Uncoupling of the nitric oxide (NO)-soluble guanylate cyclase (sGC)-cyclic guanosine monophosphate (cGMP) axis and impaired cGMP synthesis are hallmarks of chronic kidney disease (CKD). While sGC has been a target of therapeutic interest for CKD, clinical progress has been limited.

Methods

In this single center, phase 1 study (NCT07021157), the pharmacokinetics (PK), pharmacodynamics (PD), and safety of SK-08, a novel, oral sGC activator, were evaluated. Healthy participants were randomized to SK-08 or placebo in the single-ascending-dose phase; in the food-effect phase, SK-08 10 mg was administered under fasted and fed conditions. cGMP was the key PD biomarker, and exposure-response analyses were performed.

Results

Between 18th March 2025–17th June 2025, 16 participants were randomized and received SK-08 5 mg (n = 3), 7.5 mg (n = 3), or 10 mg (n = 6), or placebo (n = 4). Adverse events (AEs) were mild/moderate and resolved spontaneously, those with an incidence > 10% were hypotension (4/12, 33.3%) and dizziness (2/12, 16.7%). A higher Cmax was associated with an increased incidence of adverse drug reactions (ADRs) across all SK-08 doses. Under fasted conditions, the absorption and time to peak plasma concentration of SK-08 was fairly rapid (median Tmax 2.5–5.0 h).

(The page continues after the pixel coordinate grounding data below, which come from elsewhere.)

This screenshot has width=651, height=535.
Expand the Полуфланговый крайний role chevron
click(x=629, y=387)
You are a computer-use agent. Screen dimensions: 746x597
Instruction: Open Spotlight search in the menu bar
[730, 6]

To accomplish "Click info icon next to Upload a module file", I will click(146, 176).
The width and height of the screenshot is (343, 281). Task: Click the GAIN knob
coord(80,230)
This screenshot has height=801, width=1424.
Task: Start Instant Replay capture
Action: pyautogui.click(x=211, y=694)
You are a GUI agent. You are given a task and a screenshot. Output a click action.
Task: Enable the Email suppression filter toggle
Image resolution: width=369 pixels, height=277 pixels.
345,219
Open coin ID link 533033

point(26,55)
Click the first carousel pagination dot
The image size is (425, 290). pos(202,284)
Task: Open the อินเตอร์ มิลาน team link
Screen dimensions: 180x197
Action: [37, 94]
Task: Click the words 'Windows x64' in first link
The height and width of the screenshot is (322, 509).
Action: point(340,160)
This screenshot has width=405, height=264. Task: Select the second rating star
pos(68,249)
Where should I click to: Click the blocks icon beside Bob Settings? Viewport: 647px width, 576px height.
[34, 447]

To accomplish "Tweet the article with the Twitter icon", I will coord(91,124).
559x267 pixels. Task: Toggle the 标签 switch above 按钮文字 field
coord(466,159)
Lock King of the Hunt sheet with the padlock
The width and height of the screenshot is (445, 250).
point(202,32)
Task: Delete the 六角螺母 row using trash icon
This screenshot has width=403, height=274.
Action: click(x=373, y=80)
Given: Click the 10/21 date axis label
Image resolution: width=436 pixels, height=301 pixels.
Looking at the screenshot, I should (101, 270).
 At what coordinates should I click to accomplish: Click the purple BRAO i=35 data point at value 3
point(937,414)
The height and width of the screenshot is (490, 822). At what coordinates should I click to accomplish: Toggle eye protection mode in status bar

Administration after a high-fat meal prolonged the median Tmax by 0.7 h; Cmax and AUC were decreased by ~ 10%. Mean cGMP maximum percentage change (Emax) increased dose dependently, from 5.99% at 5 mg to 27.19% at 10 mg, with a median time to Emax of 2.75–6.00 h.

Conclusions

SK-08 was well tolerated in healthy participants and induced dose-related sGC activation. A potential association between Cmax levels and the incidence of ADRs, and no clinically meaningful impact of food, was observed. These findings guide the optimization of a controlled-release formulation to maximize the therapeutic potential of SK-08.

Trial registration

Chinadrugtrials.org.cn (CTR20250337). Registered 20,250,126 Clinicaltrials.gov (NCT07021157). Registered 20,250,512.